Segment Start: SOURCE RECORDS

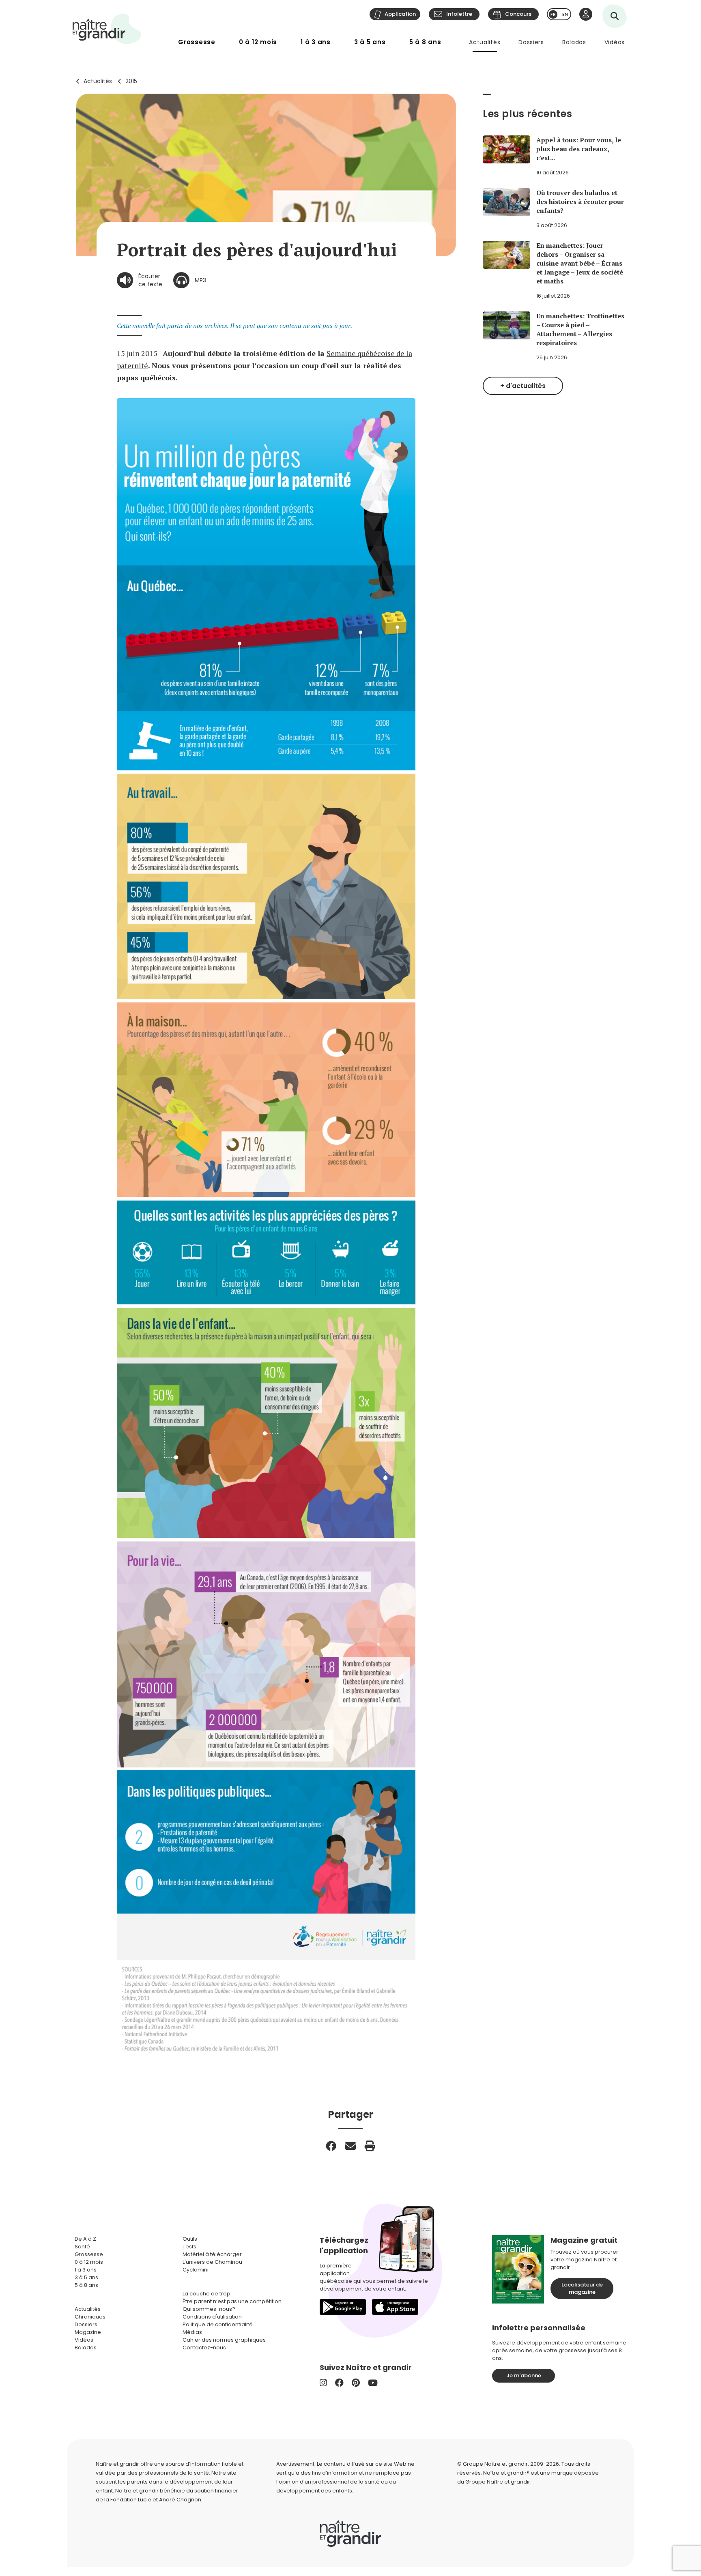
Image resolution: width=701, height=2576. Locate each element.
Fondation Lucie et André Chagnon (155, 2499)
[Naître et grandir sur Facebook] (339, 2383)
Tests (189, 2246)
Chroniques (90, 2317)
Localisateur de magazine (582, 2288)
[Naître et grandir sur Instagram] (323, 2383)
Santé (82, 2246)
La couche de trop (206, 2293)
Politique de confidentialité (218, 2324)
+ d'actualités (523, 385)
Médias (192, 2332)
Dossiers (531, 42)
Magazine (88, 2332)
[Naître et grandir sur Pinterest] (356, 2383)
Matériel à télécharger (212, 2254)
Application (400, 14)
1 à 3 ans (316, 42)
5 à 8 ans (425, 42)
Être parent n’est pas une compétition (232, 2301)
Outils (190, 2239)
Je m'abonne (523, 2375)
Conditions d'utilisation (212, 2317)
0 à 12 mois (258, 42)
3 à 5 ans (370, 42)
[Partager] (331, 2146)
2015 (131, 81)
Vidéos (614, 42)
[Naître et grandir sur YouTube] (373, 2383)
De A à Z (85, 2239)
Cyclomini (196, 2270)
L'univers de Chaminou (212, 2262)
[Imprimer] (370, 2146)
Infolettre (459, 14)
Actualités (484, 42)
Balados (574, 42)
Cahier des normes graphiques (224, 2340)
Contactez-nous (204, 2347)
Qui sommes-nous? (209, 2309)
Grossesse (196, 42)
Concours (518, 14)
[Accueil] (107, 29)
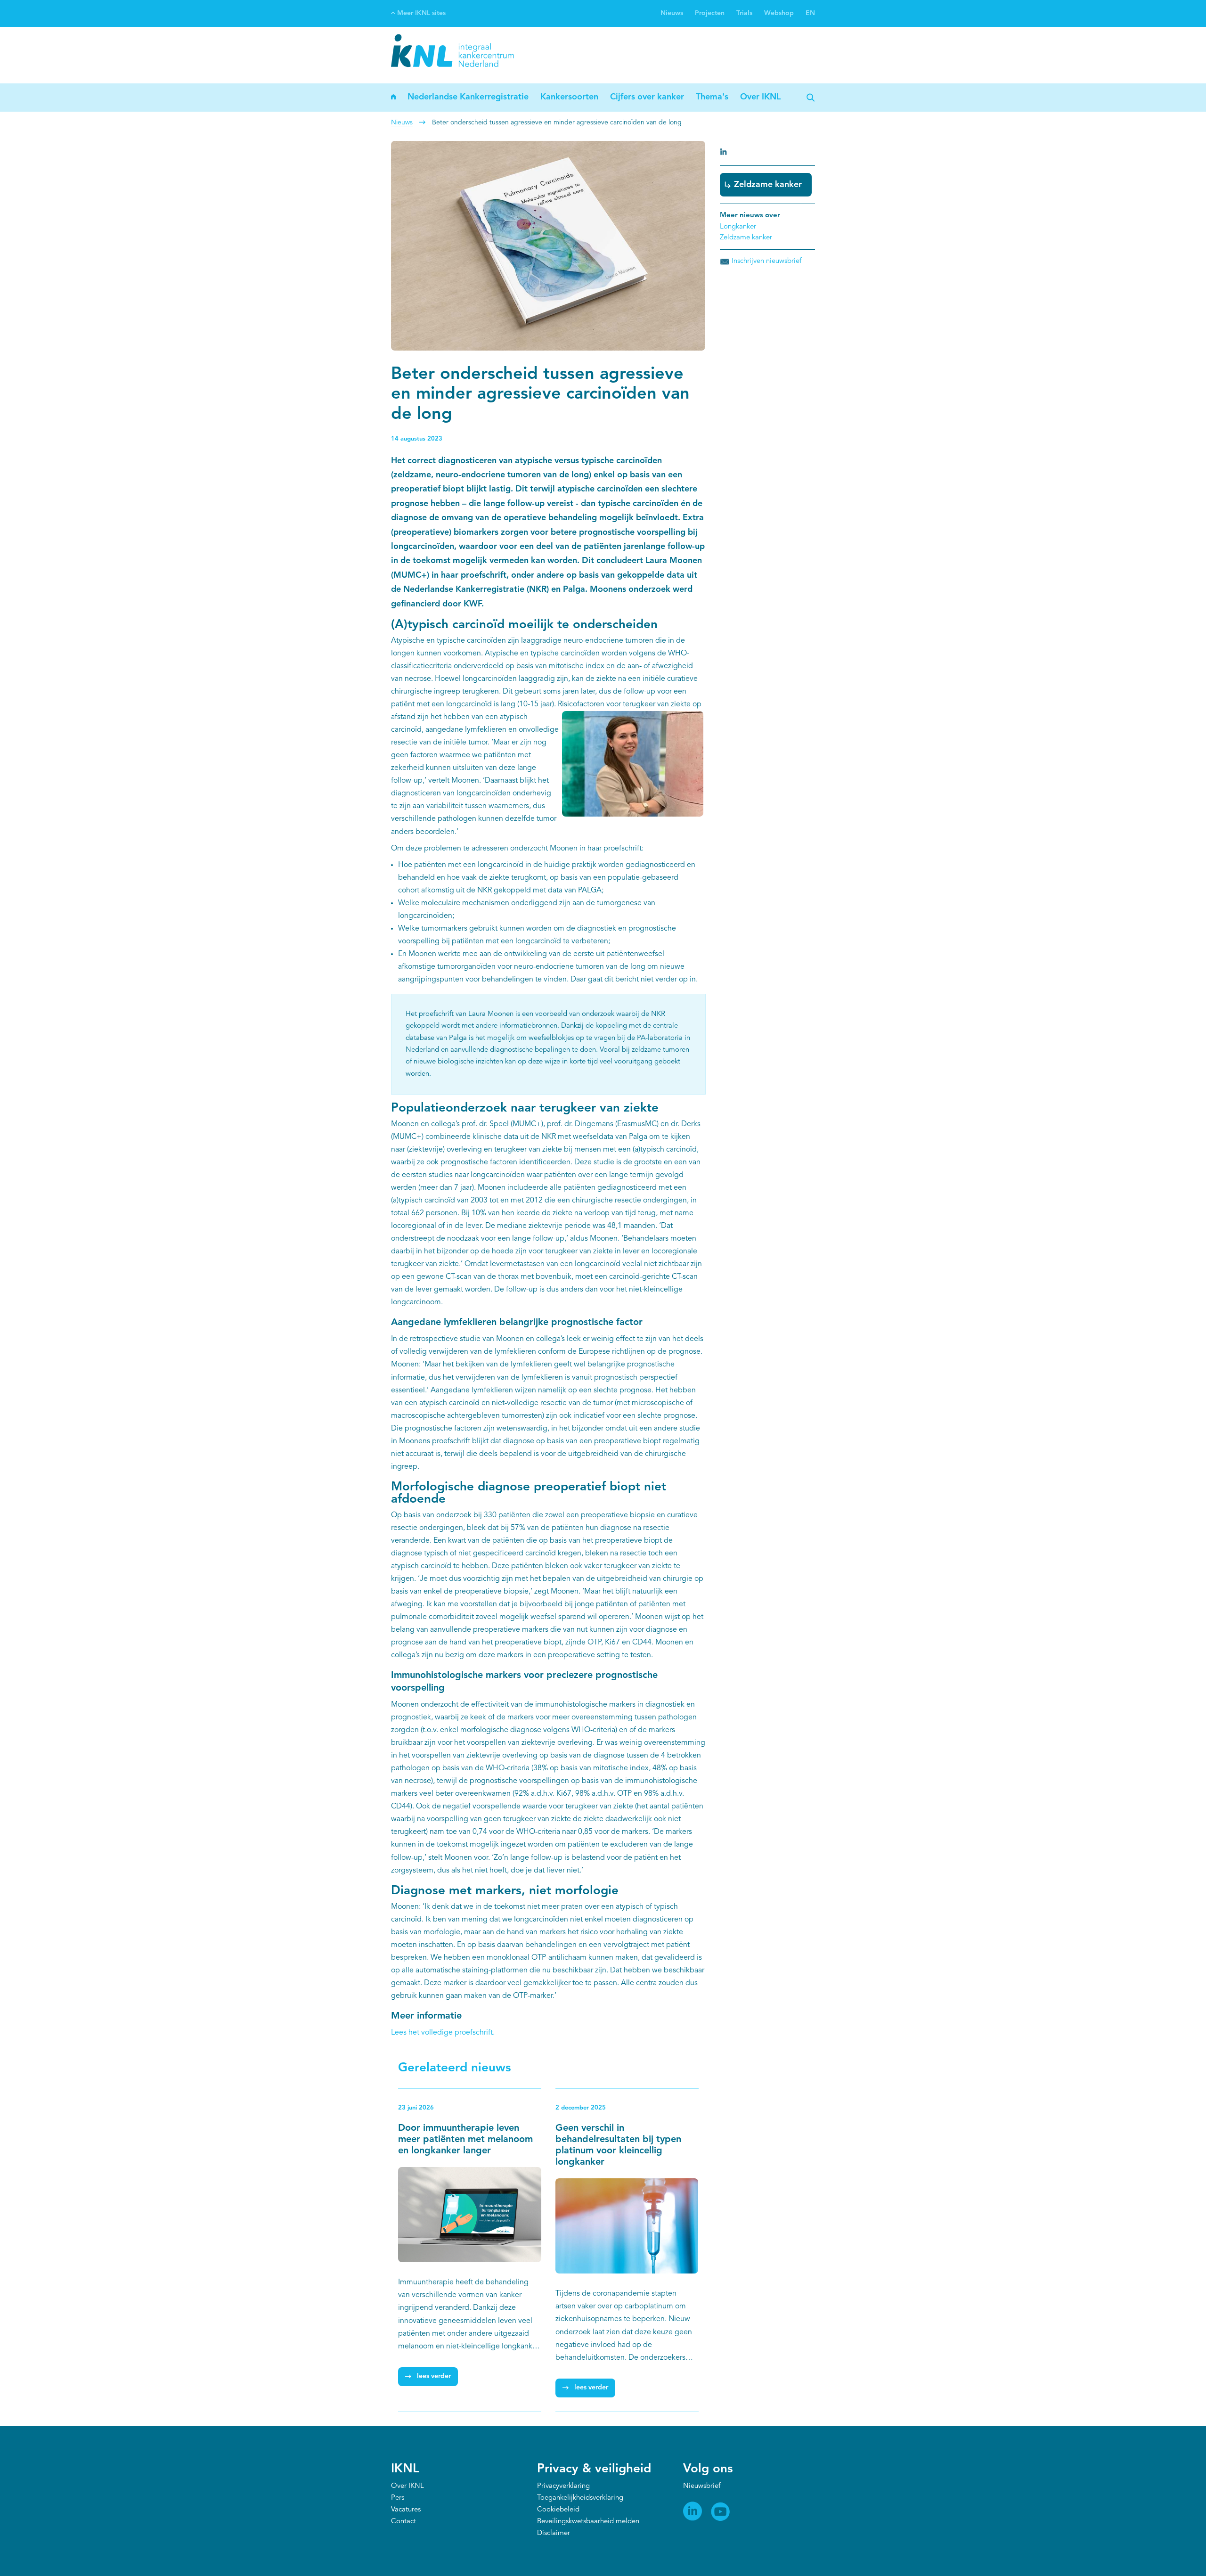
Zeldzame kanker (768, 184)
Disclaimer (553, 2533)
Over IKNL (760, 97)
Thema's (712, 97)
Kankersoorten (569, 97)
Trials (744, 13)
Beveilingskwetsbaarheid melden (588, 2521)
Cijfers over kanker (647, 97)
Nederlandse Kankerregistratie (468, 97)
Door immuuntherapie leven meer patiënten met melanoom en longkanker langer (465, 2140)
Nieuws (671, 13)
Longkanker (738, 226)
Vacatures (406, 2509)
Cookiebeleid (558, 2509)
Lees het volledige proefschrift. (443, 2032)
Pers (397, 2498)
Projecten (710, 13)
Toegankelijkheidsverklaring (580, 2498)
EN (810, 13)
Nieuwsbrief (701, 2486)
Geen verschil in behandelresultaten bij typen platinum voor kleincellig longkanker (618, 2145)
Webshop (779, 13)
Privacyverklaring (563, 2486)
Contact (403, 2521)
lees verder (434, 2376)
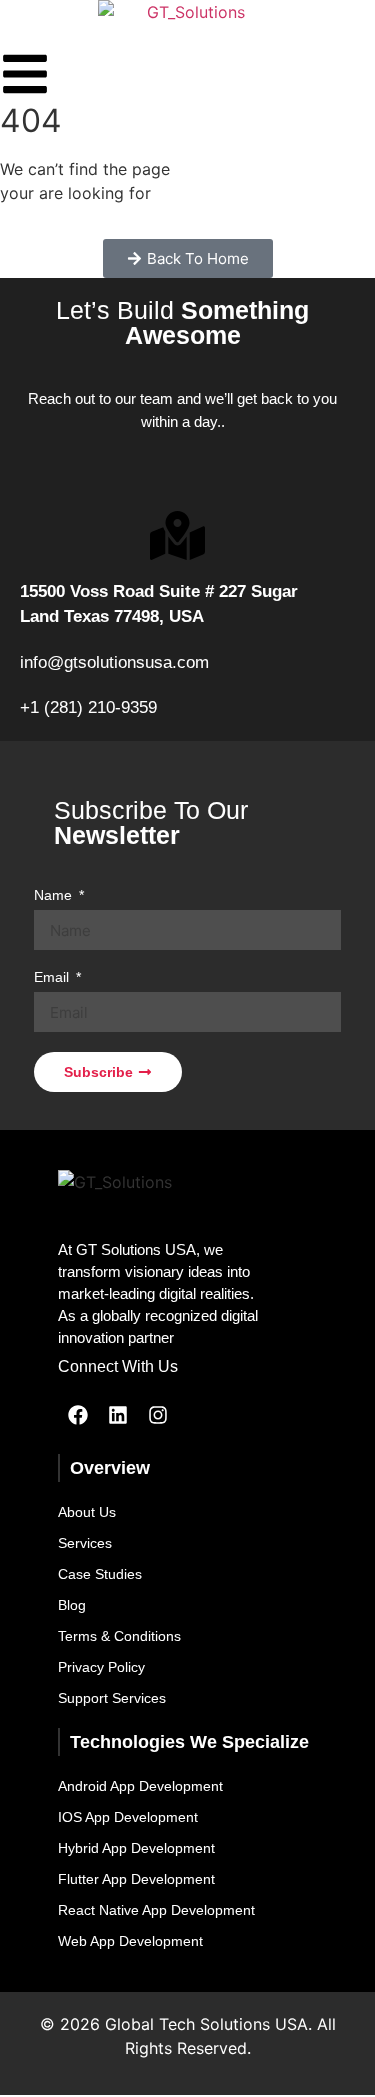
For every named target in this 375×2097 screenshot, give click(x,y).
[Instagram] (158, 1415)
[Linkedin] (118, 1415)
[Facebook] (78, 1415)
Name (55, 895)
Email (53, 977)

Segment End: SOURCE RECORDS

• **ACTIVITY**:
From the listing above, repeat exactly the lines starting at the line that includes "3 à 5 ans (370, 42)" and ending at the line that includes "[Accueil] (107, 29)", with nothing outside that span.

• **WRITTEN ANSWER**:
3 à 5 ans (370, 42)
[Partager] (331, 2146)
2015 (131, 81)
Vidéos (614, 42)
[Naître et grandir sur YouTube] (373, 2383)
De A à Z (85, 2239)
Cyclomini (196, 2270)
L'univers de Chaminou (212, 2262)
[Imprimer] (370, 2146)
Infolettre (459, 14)
Actualités (484, 42)
Balados (574, 42)
Cahier des normes graphiques (224, 2340)
Contactez-nous (204, 2347)
Qui sommes-nous? (209, 2309)
Grossesse (196, 42)
Concours (518, 14)
[Accueil] (107, 29)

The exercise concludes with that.